Damit ist das Ende der Eurokrise noch nicht eingeleitet. Denn die Höhe der Verschuldung von Ländern wie Griechenland (170 Prozent der Wirtschaftsleistung) oder Italien (130 Prozent) ist nach wie vor gefährlich. Aber die Vorgaben zeigen Wirkungen. Sieht man von Zinsen ab, nimmt Griechenland wieder mehr ein, als es ausgibt. Italien exportiert mehr Güter, als es importiert, zugleich wächst das Konsumvertrauen. Das bedeutet, das Land wächst wieder.

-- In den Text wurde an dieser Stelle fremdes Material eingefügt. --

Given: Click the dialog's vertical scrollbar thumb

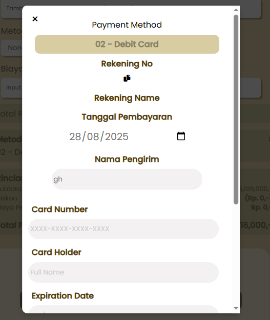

Die Länder haben noch einen weiten Weg vor sich. In Griechenland ist der öffentliche Sektor weiterhin viel zu aufgebläht, in Italien kommt die Reform des Arbeitsmarkts nicht voran, und in Spanien geht man noch immer davon aus, dass Europa, und damit die deutschen Sparer, die bankrotten Banken mit mehr Eigenkapital ausstatten. Die Politik der Rettung und der harten Vorgaben muss noch Jahre anhalten. Immerhin ist wenigstens im Grundsatz der Beweis erbracht, dass die restriktive Finanz- und Lohnpolitik funktioniert.